Worked example: a renaming and a removal

Suppose I rename foo1 to foo1_new_name like so

-def foo1():
+def foo1_new_name():
     print("foo1")

...

 def main():
-    foo1()
+    foo1_new_name()
     foo2()
     foo3()

and rebase the removal of foo2() (as above) on top. Then the conflict markers show

  def main():
++<<<<<<< HEAD
 +    foo1_new_name()
 +    foo2()
++||||||| merged common ancestors
+     foo1()
++    foo2()
++=======
++    foo1()
++>>>>>>> Remove foo2
      foo3()

and git show REBASE_HEAD shows

def main():
     foo1()
-    foo2()
     foo3()

Therefore to apply the logical intent of the rebased commit I need to remove foo2(). Doing so in the top hunk section gives

  def main():
++<<<<<<< HEAD
 +    foo1_new_name()
++||||||| merged common ancestors
+     foo1()
++    foo2()
++=======
++    foo1()
++>>>>>>> Remove foo2
      foo3()

and after deleting the other hunk sections and conflict markers we are left with

def main():
    foo1_new_name()
    foo3()

Worked example: a renaming and an extraction

Suppose I rebase the patch changing foo1 to foo1_new_name as above onto a commit which combines foo1 and foo2 into a new function called foo1and2 like so

 def foo2():
     print("foo2")

+def foo1and2():
+    foo1()
+    foo2()
+
 def foo3():
     print("foo3")

...

 def main():
-    foo1()
-    foo2()
+    foo1and2()
     foo3()

The conflict is

  def main():
++<<<<<<< HEAD
 +    foo1and2()
++||||||| merged common ancestors
++    foo1()
++    foo2()
++=======
+     foo1_new_name()
+     foo2()
++>>>>>>> Rename foo1 to foo1_new_name
      foo3()

What was the logical intent of the rebased commit? git show REBASE_HEAD shows

-def foo1():
+def foo1_new_name():
     print("foo1")

...

 def main():
-    foo1()
+    foo1_new_name()
     foo2()
     foo3()

so the logical intent is to rename foo1 to foo1_new_name.
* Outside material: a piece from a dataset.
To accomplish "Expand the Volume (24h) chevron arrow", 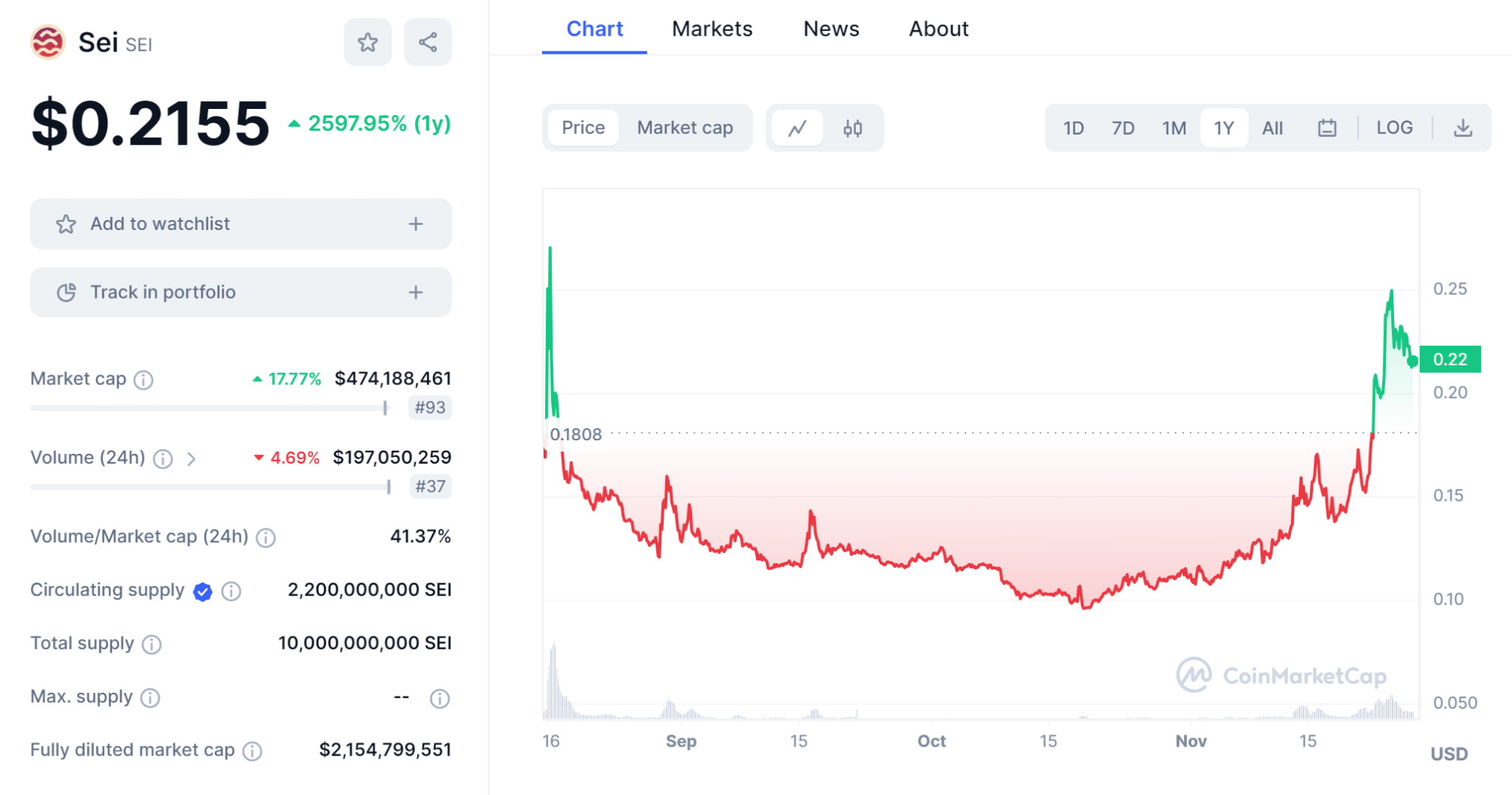I will click(x=191, y=459).
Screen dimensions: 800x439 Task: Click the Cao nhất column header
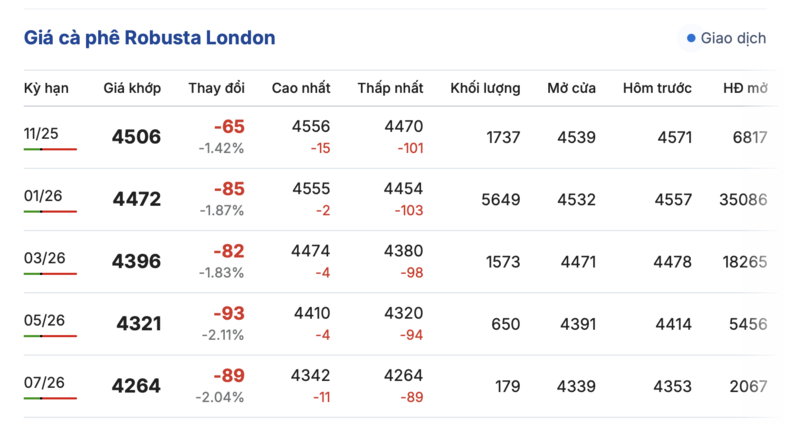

This poses a conundrum. There is no way to make this change within the conflict region itself! The call of foo1 has been moved into a different function. We must make the change there instead, leading to a final result of

def foo1and2():
    foo1_new_name()
    foo2()

...

def main():
    foo1and2()
    foo3()

Worked example: a semantic conflict

Suppose we renamed foo1 as above and then tried to rebase upon it a commit that renames foo1 to something else. The conflict would look something like

++<<<<<<< HEAD
 +def foo1_new_name():
++||||||| merged common ancestors
++def foo1():
++=======
+ def foo1_another_new_name():
++>>>>>>> Rename foo1 again
      print("foo1")

...

  def main():
++<<<<<<< HEAD
 +    foo1_new_name()
++||||||| merged common ancestors
++    foo1()
++=======
+     foo1_another_new_name()
++>>>>>>> Rename foo1 again
      foo2()
      foo3()

git show REBASE_HEAD shows

-def foo1():
+def foo1_another_new_name():
     print("foo1")

...

 def main():
-    foo1()
+    foo1_another_new_name()
     foo2()
     foo3()

that is, the logical change is that foo1 is renamed foo1_another_new_name. On the other hand, git show HEAD:<filename> shows

def foo1_new_name():
    print("foo1")

...

def main():
    foo1_new_name()
    foo2()
    foo3()

There is nothing called foo1! This is a genuine semantic conflict. Should the new name of foo1 be foo1_new_name or foo1_another_new_name? The knowledge required to answer that question is not contained within the conflict markers of the merge conflict. Local reasoning can’t help. You now have to think globally about the meaning of the two branches in question.

Conclusion

Resolving rebase conflicts is straightforward as long as you have a clear idea of what the logically-intended changes introduced by the rebased commit are, and you can see the state of base branch that you need to apply them to—and there is semantic compatibility between the two!

The git tooling can be used to provide useful information. It’s not ideal though. I explore a better conflict marker format in Better display for git rebase conflicts.

References

I found David Winterbottom’s article on the same topic helpful when writing this one.